Drivers react to high holiday weekend gas prices

(FOX19) - Ohioans are paying an average of 3.85 per gallon Friday as many hit the roads for the holiday weekend. The price of gas in Ohio has risen nearly $1.30 since this time last year.

The jump had drivers speaking out about the jump as they filled up Friday.

"I don't like them, but I can't do anything about them," Mark McCormack said of the prices.

"It was $3.73 when I filled up earlier in the week and now it's up to $3.89 again most places," observed Debbie Donohoue.

"Whenever you look at a holiday you always see a jack in the price, always," emphasized Becky Moody.

For some people like Moody and her husband, gas prices are not stopping their holiday plans.

"They know they've got us all over a barrel because we're going to be traveling no matter what the cost is," Moody said.

Driver Mark McCormack felt the same way.

"I'm not going to stop going on a 500 dollar trip for 50 dollars," McCormack said. "If it was 200 dollars or 100 dollars, then maybe I would consider it."

For many people, however, the extra hike is enough to change their Memorial Day plans.

"Oh it does change mine.
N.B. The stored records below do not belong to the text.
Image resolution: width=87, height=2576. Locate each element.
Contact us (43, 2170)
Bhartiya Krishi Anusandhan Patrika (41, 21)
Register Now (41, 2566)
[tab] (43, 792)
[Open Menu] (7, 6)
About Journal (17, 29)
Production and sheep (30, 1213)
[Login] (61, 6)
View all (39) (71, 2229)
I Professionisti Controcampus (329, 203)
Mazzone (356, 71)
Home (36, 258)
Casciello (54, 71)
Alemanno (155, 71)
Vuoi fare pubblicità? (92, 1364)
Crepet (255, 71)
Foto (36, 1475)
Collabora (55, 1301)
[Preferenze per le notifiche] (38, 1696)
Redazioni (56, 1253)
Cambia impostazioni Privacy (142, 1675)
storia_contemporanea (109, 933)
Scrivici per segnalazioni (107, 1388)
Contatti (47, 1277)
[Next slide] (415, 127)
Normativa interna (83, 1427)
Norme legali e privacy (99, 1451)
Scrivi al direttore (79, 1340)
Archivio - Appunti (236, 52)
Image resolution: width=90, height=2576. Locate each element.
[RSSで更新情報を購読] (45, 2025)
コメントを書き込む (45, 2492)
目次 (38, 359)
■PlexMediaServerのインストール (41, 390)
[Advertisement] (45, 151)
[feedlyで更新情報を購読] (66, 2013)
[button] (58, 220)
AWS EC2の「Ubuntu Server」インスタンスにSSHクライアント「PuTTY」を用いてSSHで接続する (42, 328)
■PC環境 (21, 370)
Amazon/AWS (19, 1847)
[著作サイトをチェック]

I'm on a fixed income now so I can't afford to go places like I used to because it costs too much," Donohoue said. "I used to go to Gatlinburg twice a year and I haven't been in over a year because the gas prices are just too high for me to do it," Donohoue admitted.

She says even an in-state trip is out of the question for the holiday weekend.

"I was supposed to go to a party tomorrow and I'm not sure if I'll be able to go because I don't get paid again until the first and gas is just outrageous," she said.

When prices are up, Donohoue says it is time to get creative.

"You just have to budget around it as much as you can," she said. "If that means you have to stay home and put up plastic pools in the backyard that's what you do."

Moody says even folks still hitting the road will likely plan to make-up for the extra drain on their wallets.

"They're going to pack a cooler," Moody said. "They won't be hitting the restaurants as much and that will make a significant dent in what they can spend their money on."